The agit- approach and evocative allusion to…yes…that Salo, also is of a certain deliberation. I have an affinity to the parables set by Pasolini in those respects. The only way to face the evil of this world is by shining a light into the dark depravity of our own complicity to it. Leashed within the economics of top-down barbarism…we all kneel at the pleasure of their banquet ready to eat what’s given; ready to collude in the worst of cruelties for less pain in exchange.
The foremost important thing in this world is to subvert this dominant paradigm wholly and unashamedly. Within and without reservation.
I truly appreciate and have kindred ethos/inspirations from artists and bands like Crass (obviously), Neurosis, Fugazi, Dolly Parton, James Baldwin, The Specials (Two-tone movement), Leonard Cohen, and David Lynch.
And from a philosophical/lifestyle I believe it is fairly self-evident that anarchism and anti-capitalism is a pretty strong undercurrent in my music.
I also really love Townes Van Zandt. Like, a lot.
NM: Similar artists; who would be listed in your “Recommended if you like” section
Salo: Fad Gadget, The Sound, Solid Space, The Screamers, The Chromatics, Soft Kill, Body Of Light, Ritual Veil, LCD Soundsystem, The Replacements
NM: Story of what brought you to play music. What are you aiming to express with Salo. What is your history of being a musician?
Salo: Mentioning Crass being a life-changing band for me is no understatement, when I was 13 I had bought a shitty used Ibanez stagestar guitar, I was terrible and gave up..then discovered punk; bands like the Dead Kennedys, X, The Jam, and above them all and whom immediately cut into my core was Crass. A motley assemblage of anarchists, punks, and old hippies/merry pranksters grabbed whatever instruments (conventional or not) they had regardless of comprehension and made really deep, urgently beautiful, and important art. In an instant of epiphany, I knew there were no rules and that at the very least I could fall back on N.A. Palmer’s method in Crass, rake the fretboard and tune all the strings open to each other haha.
From that spark of connection to the music I have been involved and dedicated to the punk ethos; anarchism and DIY and have played in a myriad of bands over the years within the umbrella/community of punk, post-punk, darkwave, and goth. About 8 years ago I started getting really more serious about deepening my understanding of synthesizers as I was always mystified and in awe of them. The electrical current in all its magical articulations….as vast as one’s imagination and an exercise in one’s patience. I was also wanting to have a self-contained sustainable project to fall back on as the nature of times of band lifespan is one of uncertainty (well, in punk I’d say 2).
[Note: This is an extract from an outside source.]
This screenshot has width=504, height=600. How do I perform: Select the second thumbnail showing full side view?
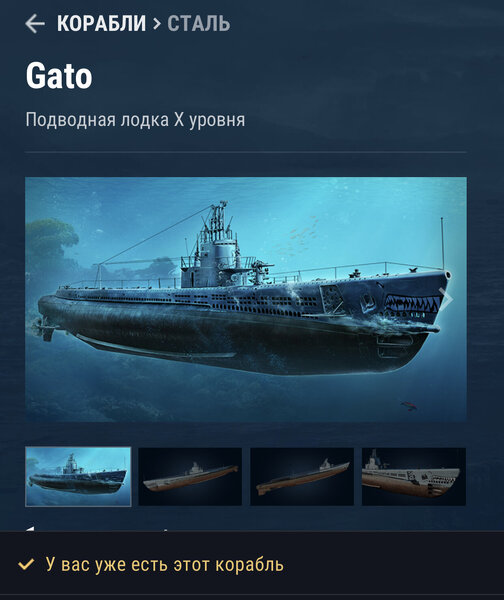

So in the early fall of 2018 and Salo began. I made some extremely rough demos of a few songs. And in September of 2020, the ‘Mercy’ EP emerged.
NM: What are the themes of “Mercy”? What story are you trying to tell with that album.
Salo: Anxiety. Haha
Or more accurately facing anxiety. Facing the darkness within yourself saying the things you need to say to disarm the person they made for you versus who you really are and have only yet to become.
It’s about desperation and urgency and love.
Love in the verb sense.
NM: Let me know about any press you have gotten or any notable accomplishments as a band/musician.
Salo: Salo thus far has been featured in online magazine blog DESTROY//EXIST with EP single ‘crucifix’ receiving a daily featured song position. The song ‘Mask’ was also given a single feature from online magazine/blog Screaming for Years. ‘Mercy’ has also been in regular rotation on KSPC radio in LA.
Also notable of mention my old group Ritual Veil received quite a bit of attention/appreciation in the postpunk/goth/darkwave community. With multiple features in online magazines/blogs such as CVLT NATION, and POST-PUNK.COM, as well as being featured on Part-Time Punks in LA.